Morphological variation in adults of M. aethiopoides was examined as a means of measuring genetic variation. The extent of genotypic variation in M. aethiopoides could not be readily ascertained using morphology because morphological variation in adults reared from different host species was not due to genetic differences. Rather, morphological variation in M. aethiopoides was accounted for by effects of factors such as host size and nutritive quality on adult parasitoid morphology. Some previously accepted evidence for the existence of genetic differences between M. aethiopoides populations is, therefore, questionable.

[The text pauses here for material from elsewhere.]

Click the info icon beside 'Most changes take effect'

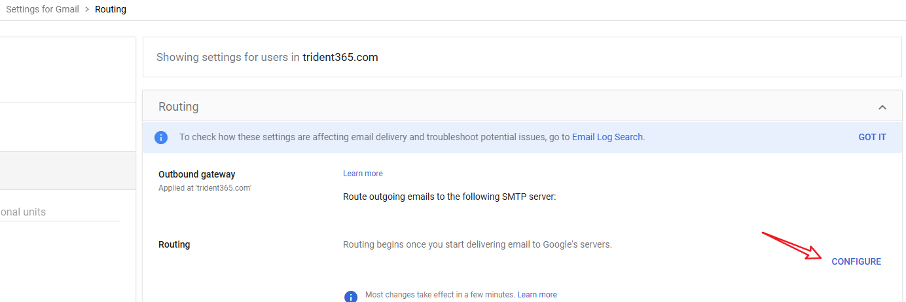tap(351, 295)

Morphological variation in M. hyperodae adults derived from eight diverse South American locations was examined. Morphological differences between M. hyperodae reared from one host species under controlled conditions indicated genetic variation between some of the geographic populations. However, no between-population variation was found during examination of larval morphology, enzyme/non-specific protein electrophoretic banding patterns, and effects of antibiotics on M. hyperodae asexuality. The morphological variation between M. hyperodae adults of known South American origins was exploited using discriminatory function analysis to develop a method of classifying M. hyperodae of unknown South American origins recovered from the field in New Zealand. Rigorous crossvalidation tests indicated that more than 80% of specimens could be classified correctly using this method.
In New Zealand, the release in 1991 of equal numbers of M. hyperodae from each South
American geographic population led to the hypothesis that, in the absence of between population performance differences, each South American population should be equally represented in samples taken from the field. Analysis of M. hyperodae adults collected in New Zealand during 1992-1994 did not support this hypothesis. Parasitoids derived from east of the South American Andes were significantly more prevalent than expected.

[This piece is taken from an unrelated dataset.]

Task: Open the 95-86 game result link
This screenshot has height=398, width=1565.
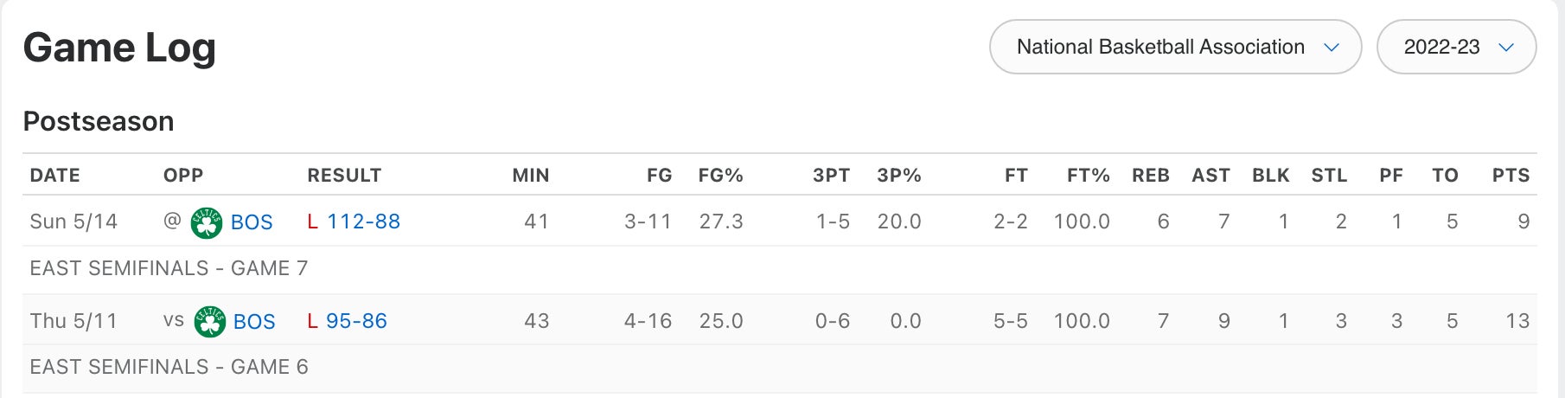Action: tap(356, 321)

A rigorous and quantitative method of analysing Microctonus spp. oviposition behaviour was developed and a definitive description of M. hyperodae and M. aethiopoides oviposition behaviour provided. Variation in M. hyperodae oviposition behaviour was examined as a possible reason for the differential performances of the South American geographic populations in New Zealand. No clear behavioural differences between the geographic populations were identified, but two preliminary possibilities were recognised. First, there is an indication that some M. hyperodae geographic populations derived from Argentina and
Uruguay may be better adapted to searching in New Zealand's pastoral habitats. Second, some evidence supports the hypothesis that, in Chile, M. hyperodae parasitises species other than L. bonariensis and is not as specialised to attack L. bonariensis as M. hyperodae from Uruguay, Argentina and Brazil.
As shown by morphometric analysis, M. hyperodae genetic variation has been important to its use as a biological control agent. However, reasons why such variation has been important, and to what extent, were not clearly established. The implications of these results for classical biological control practice are discussed and an experimental approach to biological control is advocated.